Тщательно запаяв «малявку», он зажал ее в кулаке, готовый в любую минуту передать Таракану или зажевать, чтобы привести в негодность.
Сорок четыре года он «топтал» лагеря, имея за спиной в общей сложности девяносто лет срока, три раза уходил в побег, один раз с этапа и дважды с зон. Рвали его злые овчарки, натасканные на человечину, били смертным боем конвоиры, он замерзал в ледяных Норильских «кандеях», десятилетиями не ел досыта и все это ради сохранения Воровской Идеи!
Он тосковал по своей ненаглядной голубушке Зое, изнемогшей его ждать и наконец — таки вышедшей замуж, уехавшей в далекую Канаду, по сестре Ане, сердце иссохло в думах о покойной матери, так и не увидевшей своего любимого младшего…, но более всего он извелся в думах о дочери.

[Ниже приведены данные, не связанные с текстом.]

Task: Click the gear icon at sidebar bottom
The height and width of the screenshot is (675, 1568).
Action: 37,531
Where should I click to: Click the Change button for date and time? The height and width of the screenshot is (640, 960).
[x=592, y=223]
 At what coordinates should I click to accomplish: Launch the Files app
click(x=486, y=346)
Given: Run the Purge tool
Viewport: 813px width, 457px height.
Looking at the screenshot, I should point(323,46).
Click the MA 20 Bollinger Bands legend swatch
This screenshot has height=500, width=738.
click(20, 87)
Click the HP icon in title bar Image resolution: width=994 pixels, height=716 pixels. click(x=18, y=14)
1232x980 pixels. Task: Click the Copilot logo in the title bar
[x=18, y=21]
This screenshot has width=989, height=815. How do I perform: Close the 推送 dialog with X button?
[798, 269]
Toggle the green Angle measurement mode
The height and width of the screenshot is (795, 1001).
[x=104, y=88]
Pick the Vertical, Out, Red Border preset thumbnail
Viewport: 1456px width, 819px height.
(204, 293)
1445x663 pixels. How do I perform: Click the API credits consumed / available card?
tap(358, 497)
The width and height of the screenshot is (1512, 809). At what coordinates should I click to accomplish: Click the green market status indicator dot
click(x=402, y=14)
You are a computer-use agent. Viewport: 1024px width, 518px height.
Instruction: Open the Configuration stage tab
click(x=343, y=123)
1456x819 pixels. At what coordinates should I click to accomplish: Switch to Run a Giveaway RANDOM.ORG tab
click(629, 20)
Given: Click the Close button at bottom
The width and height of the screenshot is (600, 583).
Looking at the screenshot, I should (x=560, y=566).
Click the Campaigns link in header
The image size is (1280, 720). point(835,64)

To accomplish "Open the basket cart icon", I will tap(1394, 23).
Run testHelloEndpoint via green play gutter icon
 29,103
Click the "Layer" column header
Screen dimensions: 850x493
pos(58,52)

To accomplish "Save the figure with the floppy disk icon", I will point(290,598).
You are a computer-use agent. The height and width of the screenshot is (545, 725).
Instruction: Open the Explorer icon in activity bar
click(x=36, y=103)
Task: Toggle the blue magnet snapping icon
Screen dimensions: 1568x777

Зоя назвала ее в его честь, дав нежное, милое имя — Василиса.
Теперь она уже взрослая, пятнадцать лет исполнилось. Высокая, зеленоглазая с дичинкой во взгляде, тяжелые русые косы до пояса…
«Господи! Вылитая мать в молодости, от него только поджатые упрямые губы. Набрала соку дочка, уже и созревшая грудь распирает ткань платья».
В 1971 году родилась его дочь Василиска, когда он сидел в «крытой» тюрьме Златоуста.
«Красные» все время перевозили Ваську с места на место, запутывая следы Вора, вот и Зоя приехала в зону в Бурмистрово, но Ваське не удалось встретиться с ней, его неожиданно за два часа собрали и срочным «литером» вывезли из лагеря. Но упрямая Зоя не сложила беспомощно рук, не сдалась, а с еще большим упорством принялась искать его, в который раз проходя Дантовы круги по высоким кабинетам, выясняя кривые этапные маршруты любимого человека. И вот, в 1970 году Зоя приехала к нему, разыскав его в «крытой» тюрьме Новочеркасска и долго ждала, а ему никак не удавалось устроить встречу.
За сорок три года лагерей, лишь единственный раз он воспользовался законным, положенным ему свиданием, это когда умерла его мать и Аня привезла ему землицу с могилки. Не захотел он «затягивать» святую землицу к себе через надзирателей, а хотел получить ее от сестры из рук в руки.
А Зоя, в том самом, 1970 году сняла угол у божьей старушонки и терпеливо, как могла только она, с верой в груди ожидала. И у него получилось!
«Хозяин» ожидал высокое начальство из Москвы, а в «крытой» образовались два трупа — «вздернулись» горемыки, не выдержав «пресса» и «крытники» заклокотали.
Испуганный начальник пришел к нему в камеру с челобитной просьбой — успокоить «контингент». Васька выдвинул ему ряд условий и седой полковник в страхе перед комиссией, вынужден был выполнить их в точности.
Зою привели к нему после «сьема». Они не виделись семнадцать лет, семнадцать долгих нескончаемых лет с момента их последней встречи в Карлаге.
От неожиданно навалившихся воспоминаний Васька разволновался так, что стал быстро-быстро передвигаться вдоль стены камеры.
В этот раз, он не стал их отгонять, как это делал обычно, а наоборот, усилием воли притянул их к себе и ясно увидел тот солнечный день в прогулочном дворике Горьковской тюрьмы.
Заканчивался год 1949 — ый — послевоенный! Было ему в тот хмурый полдень всего двадцать два года. Он был выше среднего роста, мосластый, плечистый, широкогрудый, взгляд синих с прищуром глаз был настолько проницательным, что собеседники невольно ежились.